Back when putting your truck on the dyno was becoming the thing to do, this dyno was the truth teller. For a good many years, this mobile 248C model Dynojet (owned by David Dunbar at the time) was the yardstick chassis dyno for the diesel industry. Although it was an inertia-only dyno, Dunbar had a knack for getting as much power as possible out of the trucks that climbed aboard his rollers.
Believe it or not, bolting a supercharger in front of the turbo all but became a trend back in the ’08-’10 timeframe, and many of these creations could be found in the Extravaganza’s Show ‘n Shine area. Instant boost, improved low-rpm torque and reduced exhaust gas temperatures were some of the upsides. Empire Performance Engineering pioneered this particular idea, primarily for V8-equipped trucks such as Duramax and Power Strokes. In this application, the F1-C centrifugal ProCharger contributed 12 psi of the truck’s 50 psi overall boost production, as well as a signature, hard-to-miss whine.
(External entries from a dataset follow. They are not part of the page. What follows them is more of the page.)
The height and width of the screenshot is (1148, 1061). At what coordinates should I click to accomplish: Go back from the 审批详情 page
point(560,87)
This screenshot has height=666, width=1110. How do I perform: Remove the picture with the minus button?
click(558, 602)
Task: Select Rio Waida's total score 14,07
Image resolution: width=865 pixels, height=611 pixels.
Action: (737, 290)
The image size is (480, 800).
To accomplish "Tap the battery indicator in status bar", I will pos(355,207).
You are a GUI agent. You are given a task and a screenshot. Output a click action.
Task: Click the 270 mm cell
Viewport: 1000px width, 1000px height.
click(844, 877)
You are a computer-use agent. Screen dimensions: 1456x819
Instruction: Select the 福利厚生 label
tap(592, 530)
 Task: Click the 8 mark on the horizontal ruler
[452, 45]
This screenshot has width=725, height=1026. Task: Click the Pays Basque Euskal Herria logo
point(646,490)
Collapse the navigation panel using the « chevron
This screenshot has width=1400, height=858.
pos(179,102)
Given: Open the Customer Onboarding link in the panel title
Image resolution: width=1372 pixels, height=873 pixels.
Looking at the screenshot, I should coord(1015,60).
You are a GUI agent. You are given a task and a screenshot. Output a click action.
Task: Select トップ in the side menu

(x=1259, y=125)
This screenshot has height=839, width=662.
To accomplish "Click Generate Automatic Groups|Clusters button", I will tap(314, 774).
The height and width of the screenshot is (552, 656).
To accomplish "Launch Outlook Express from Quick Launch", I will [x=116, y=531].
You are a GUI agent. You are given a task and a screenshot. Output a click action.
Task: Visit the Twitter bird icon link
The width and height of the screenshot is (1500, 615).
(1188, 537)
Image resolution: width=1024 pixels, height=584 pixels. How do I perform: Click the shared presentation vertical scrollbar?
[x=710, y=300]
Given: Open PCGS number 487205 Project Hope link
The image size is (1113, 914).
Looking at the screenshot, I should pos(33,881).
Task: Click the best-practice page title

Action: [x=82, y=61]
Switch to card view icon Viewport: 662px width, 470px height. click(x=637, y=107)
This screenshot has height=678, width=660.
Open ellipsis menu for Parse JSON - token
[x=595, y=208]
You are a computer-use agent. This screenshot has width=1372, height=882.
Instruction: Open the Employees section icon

A lot of talk at the 2010 show revolved around this wild creation: an ’08 Chevy Silverado 2500 HD with two Garrett GT4202 turbochargers feeding a 9.8L Lysholm screw-type supercharger. Owned by Rod Tschiggfrie and known as the “BlowerMax,” the forced induction combo forced 80 psi of boost into a 7.1L stroker Duramax. Whether it was the engine’s bling, design or horsepower figure rumors, the BlowerMax had the entire fairground buzzing.
Thrashing in the Pits
Midnight engine swaps in the pits? You bet! At the highest ranks of truck pulling (i.e., the Super Stock class), competitors will do whatever it takes to keep their rig in the points. A forklift, chains, ratchet straps and several light sources were employed during the transfer of this billet-steel Cummins.
In recent years, and thanks to the sled pull being sanctioned by the Lucas Oil Pro Pulling League, a Hot-Rod Semi class has been added to the festivities. Take it from us, if you’ve never seen one of these frame-twisting, 20,000-pound Class 8 rigs storm down the track, you haven’t lived!